You have it here, and here, and here, and here, but not in the middle. So you have to interpolate. Now, you're blurring things together. If you have a motion spike here, a motion spike here, no motion here, no motion here, and you average them together? Now you have a different spike-- maybe smaller, maybe bigger. Who know? So motion is a problem.
That's a lot of babbling. I haven't even gotten to the time shifting stuff yet. So here are our indices, and the grids run slice 11. That's zero based 0 through 11. So since it's odd, we're more than halfway through the tr. So if you notice, the value-- so we're not at index 0. Let me go back to index 0.
I can either click on the left to drag my red dot back there, or I can even just type a 0 in the GUI. Now the red dot is all the way on the left here. So now that we're on the first volume, volume 0, we can see the time. The value at that's this voxel is 1,215 MRI units-- MR units, whatever that means. That can be scaled arbitrarily by the scanner. At time t equals 1.332-- so 1 and 1/3 seconds from the beginning of the run was when we acquired this voxel's value. And that actually applies to all of slice 11.
So more than half of tr, I hit my right arrow and scroll through time, it's 1.333, 3.33, 5.33, et cetera.
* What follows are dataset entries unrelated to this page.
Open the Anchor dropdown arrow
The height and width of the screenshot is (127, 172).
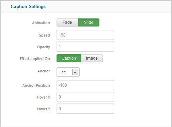(x=75, y=72)
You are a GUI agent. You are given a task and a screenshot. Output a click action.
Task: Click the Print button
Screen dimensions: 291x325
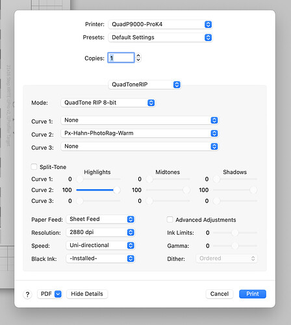[x=253, y=294]
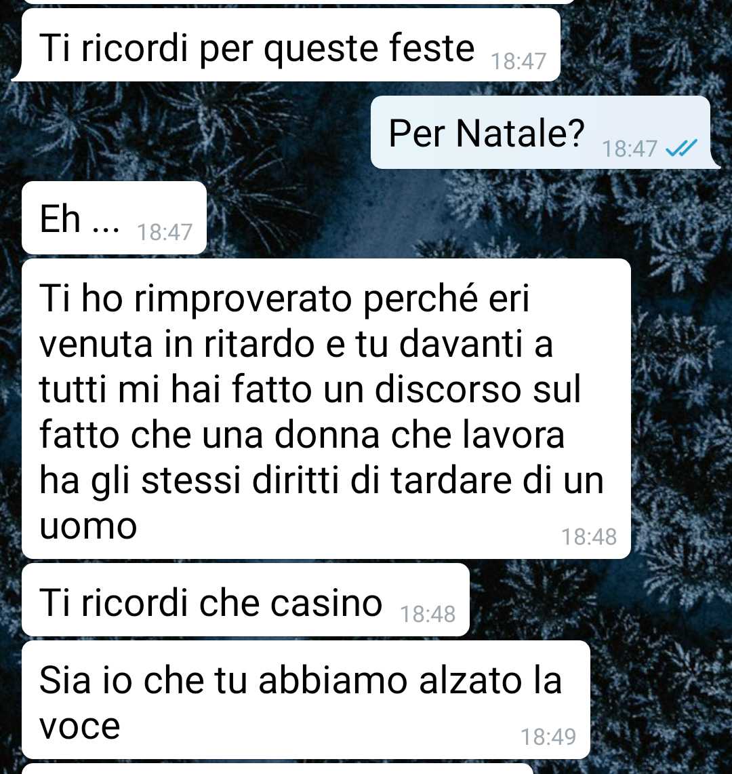Screen dimensions: 732x774
Task: Tap the "Sia io che tu abbiamo alzato la voce" message
Action: pyautogui.click(x=306, y=699)
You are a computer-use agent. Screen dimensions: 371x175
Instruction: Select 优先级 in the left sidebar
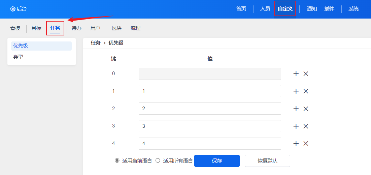(x=21, y=46)
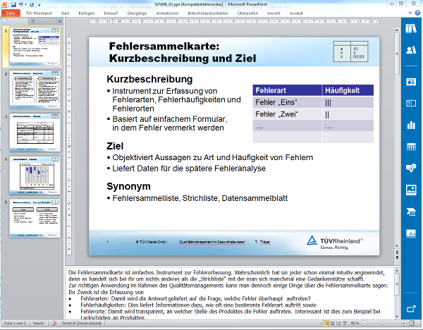Open the quick access toolbar customize dropdown
The width and height of the screenshot is (423, 330).
pos(41,4)
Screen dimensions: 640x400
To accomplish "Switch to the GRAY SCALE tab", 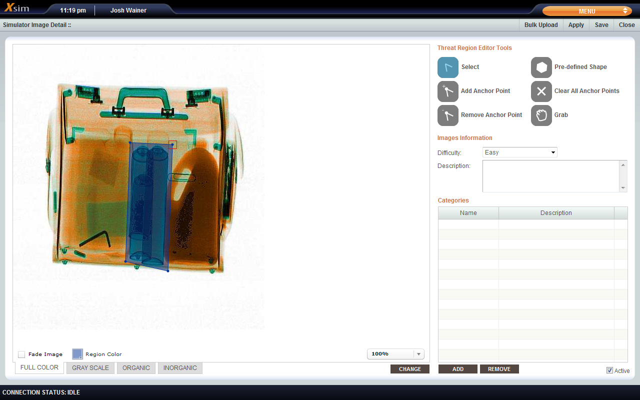I will (91, 368).
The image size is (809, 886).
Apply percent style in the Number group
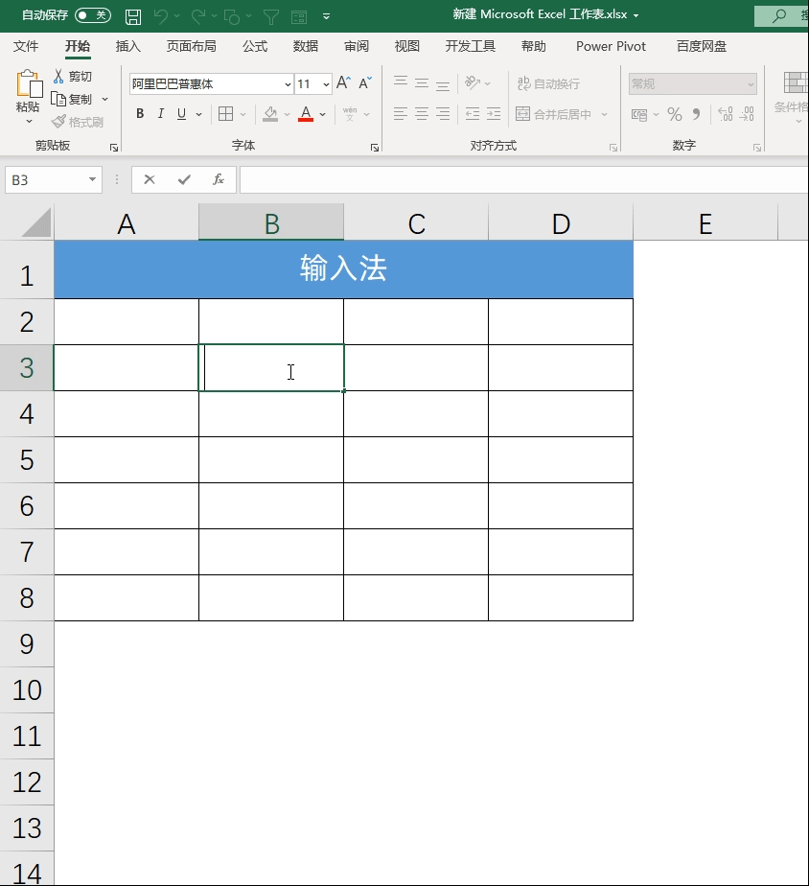pyautogui.click(x=674, y=112)
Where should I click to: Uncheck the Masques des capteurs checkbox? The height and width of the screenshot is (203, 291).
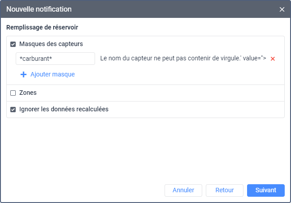pos(13,44)
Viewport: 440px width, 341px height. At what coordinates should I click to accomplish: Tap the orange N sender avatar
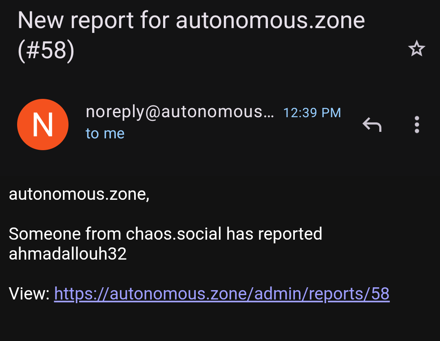tap(43, 125)
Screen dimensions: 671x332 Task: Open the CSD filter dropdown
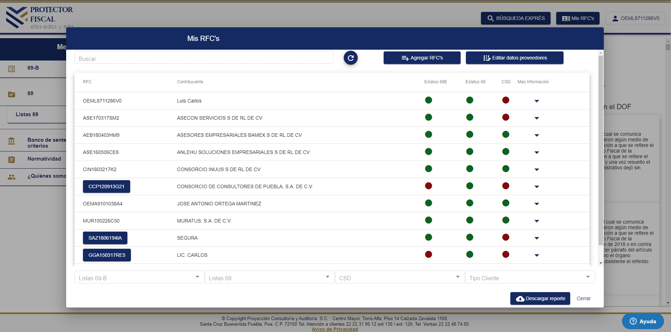click(399, 277)
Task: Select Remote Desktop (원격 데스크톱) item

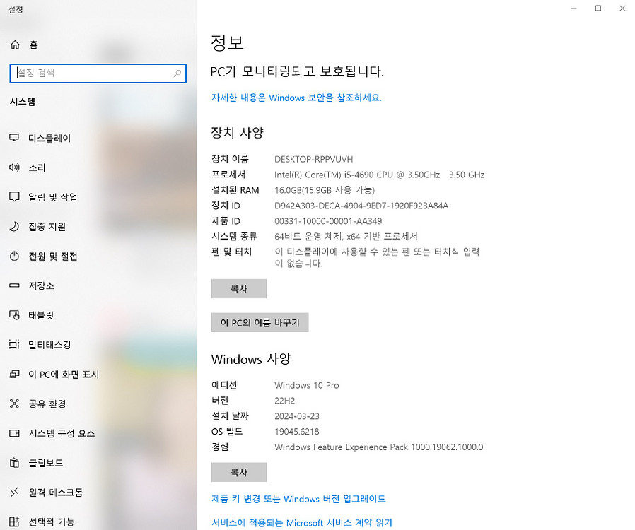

So the tr is 2. So subsequent volumes differ by 2 seconds, but it's still 1.33 seconds into the tr.
So the 3dTshift step, we're actually going to interpolate this backward in time by, in this case, 1.33 seconds, and then it will be as if we acquired the volume at the beginning of the tr-- the whole volume as a snapshot. But we're doing an interpretation. That means these spikes will be interpolated. So they can shift to their neighbors-- that's a little irritation.
Everything's got good and bad points to it. So the important thing is to bicker a lot until you're satisfied. But just feel you know comfortable with the choices you make, and know that every choice is going to have problems.
So now we see a before picture. Let's see an after picture. So I'll squeeze that back up there. So now let's open a second AFNI controller. So you've got these three windows on top. Let's click on the black New button in the lower-left corner of the main controller. And now we have a second controller.
Notice this A versus B in square brackets here? So all the windows on top, they're connected to Controller A. Now, all the windows on the bottom will be connected to controller B. If you're looking at five, six subjects at a time and you have a lot of windows, that helps you to keep organized.
So let's open the same axial image and graph window here. Again, the graph, in this case, just shows a number, because the anatomical data set that it's displaying only has one volume. So there's no time series to look at. Let's set the underlay now to be the results of Tshift-- of the Tshift operation.